Our platform provides the flexibility to adjust a set of training parameters. There are general training parameters and advanced training options that could influence the model predictions. The predictions are measured on the basis of a set of accuracy measures or metrics that are also discussed in this section.
Once you have fulfilled all the feature group requirements for the use case, you can set the following general and advanced training configuration options to train your ML model:
Training Option Name | Description | Possible Values |
---|---|---|
Name | The name you would like to give to the model that is going to be trained.
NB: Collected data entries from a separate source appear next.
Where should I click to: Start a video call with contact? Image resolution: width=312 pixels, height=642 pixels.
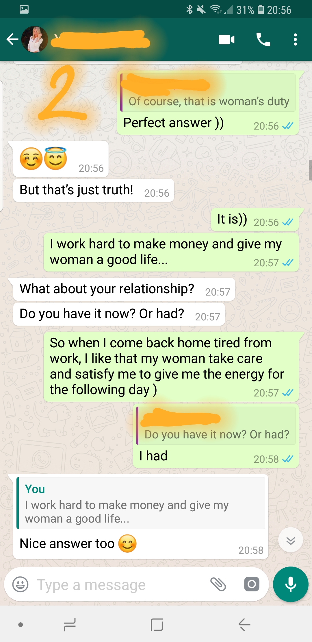(226, 40)
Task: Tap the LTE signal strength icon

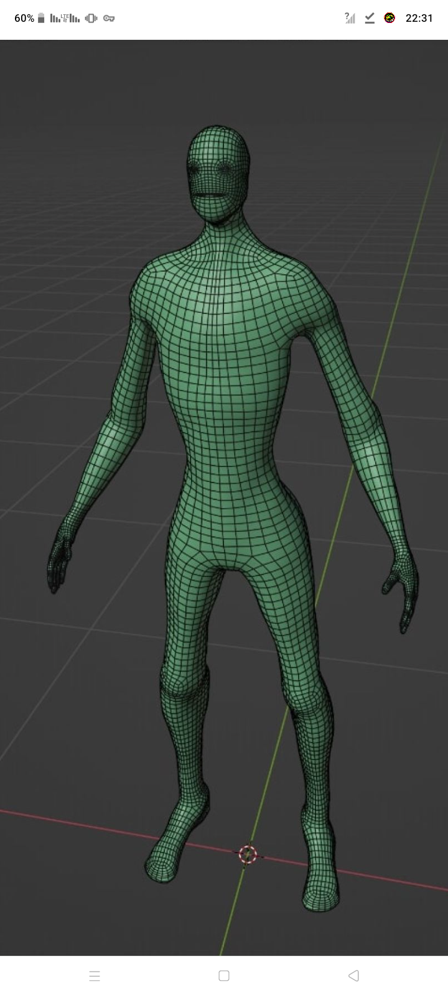Action: (65, 19)
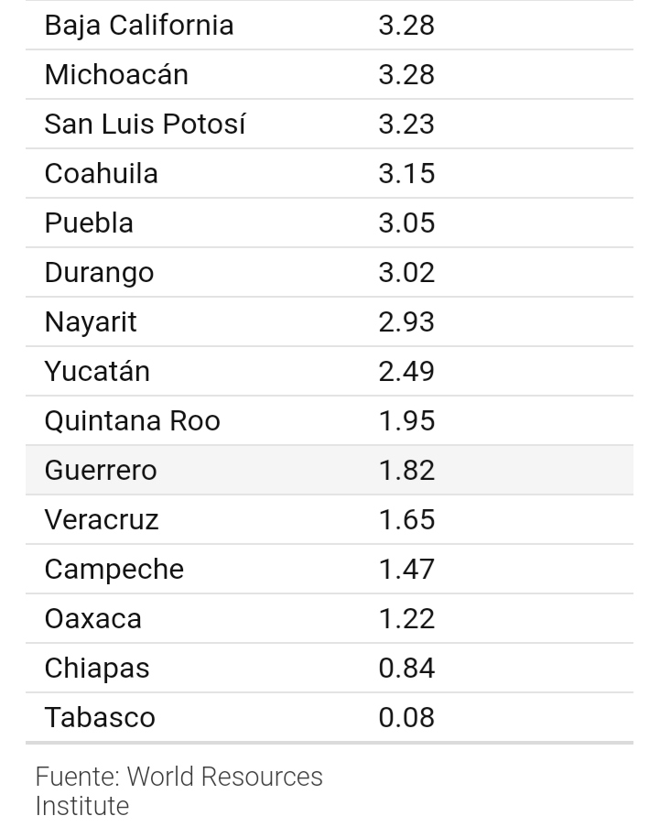
Task: Click the Baja California state name
Action: (x=139, y=25)
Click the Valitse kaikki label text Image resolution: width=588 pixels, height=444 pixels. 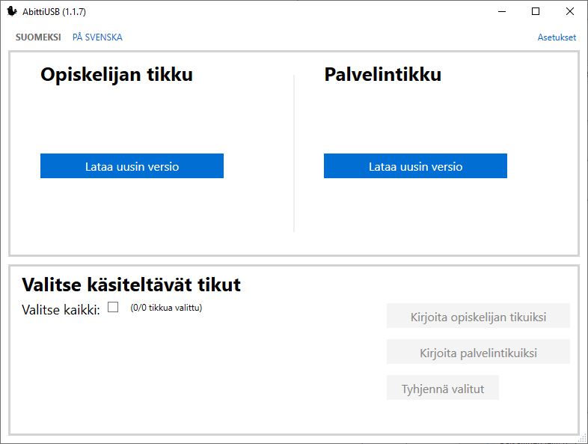click(x=61, y=309)
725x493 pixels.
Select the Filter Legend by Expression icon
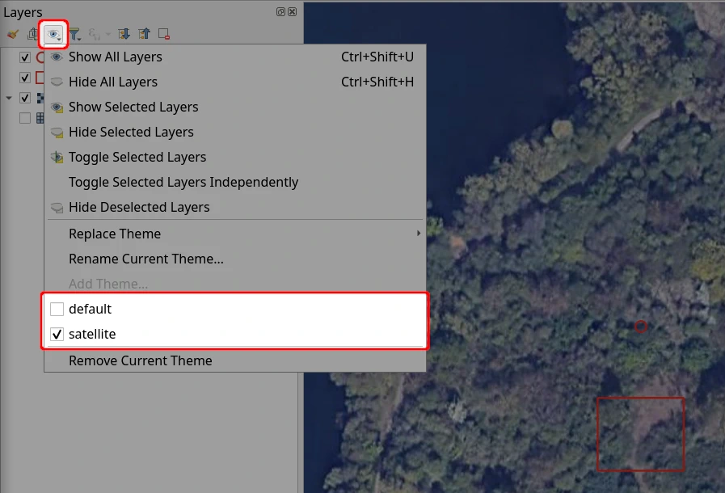pos(93,34)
The system generates a default name depending upon the name of the project the model is a part of. | The name can be comprised of any alphanumeric character and the length can be anywhere from 5 to 60 characters. |
Set Refresh Schedule (UTC) | Refresh schedule refers to the schedule when your dataset is set to be replaced by an updated copy of the particular dataset in context from your storage bucket location. This value to be entered is a CRON time string that describes the schedule in UTC time zone. | A string in CRON Format. If you're unfamiliar with Cron Syntax, Crontab Guru can help translate the syntax back into natural language. |
For Advanced Options, our AI engine will automatically set the optimum values. We recommend overriding these options only if you are familiar with deep learning. Overview of Advanced Options:
Training Option Name | API Configuration Name | Description | Possible Values |
---|---|---|---|
Test Split | TEST_SPLIT | Percentage of the dataset to use as test data. A range from 5% to 20% of the dataset as test data is recommended. The test data is used to estimate the accuracy and generalizing capability of the model on unseen (new) data. | Percentage of the dataset to use as test data. A range from 5% to 20% of the dataset as test data is recommended. The test data is used to estimate the accuracy and generalizing capability of the model on unseen (new) data. |
Dropout | DROPOUT | Dropout percentage in deep neural networks. It is a regularization method used for better generalization over new data. The key idea is to randomly drop units (along with their connections) from the neural network during training. This prevents units from co-adapting too much and enhances their isolated learning. | 0 to 90 |
Batch Size | BATCH_SIZE | The number of data points provided to the model at once (in one batch) during training. The batch size impacts how quickly a model learns and the stability of the learning process. It is an important hyperparameter that should be well-tuned. For more details, please visit our Blog. | 16 / 32 / 64 / 128 |
Spike Up | SPIKE_UP | Detect outliers with a high value. | true/false |
Value High | VALUE_HIGH | Detect unusually high values. | true/false |
Mixture of Gaussians | MIXTURE_OF_GAUSSIANS | Detect unusual combinations of values using mixture of Gaussians. | true/false |
Variational Autoencoder | VARIATIONAL_AUTOENCODER | Detect unusual combinations of values using variational autoencoder. | true/false |
Spike Down | SPIKE_DOWN | Detect outliers with a low value. | true/false |
Trend Change | TREND_CHANGE | Detect changes to the trend. | true/false |
Experiment Mode | EXPERIMENT_MODE | Switch to an experimental mode. | no_experiment / experiment_a |
Code Version | CODE_VERSION | Switch to a legacy version of the codebase. | 2.0 / 1.0 |
Our AI engine will calculate the following metrics for this use case:
Metric Name | Description |
---|---|
Mean of Reconstruction Error | While approximating complex data distributions to identify useful patterns in data, the objective is to find the most optimal distribution from a set of many possible distributions. This objective is achieved by minimizing the difference between the distribution within the input data points and the target distribution (approximated distribution). This difference is known as reconstruction error. The mean of reconstruction error is the average of all reconstruction errors from all the test data points. Elaborating more on reconstruction error, variational inference is a technique in statistics that is used to approximate complex distributions. The idea is to set a parametrized family of distribution (for example the family of Gaussians, whose parameters are the mean and the covariance) and to look for the best approximation of our target distribution among this family. The best element in the family is one that minimize a given approximation error measurement (most of the time the Kullback-Leibler divergence between approximation and target) and is found by gradient descent over the parameters that describe the family. This approximation error measurement is called reconstruction error. For further details, please visit this link. |
Standard Deviation of Reconstruction Error | The standard deviation of reconstruction error is the square root of the average of the squared differences of reconstruction error value from the mean of reconstruction error. |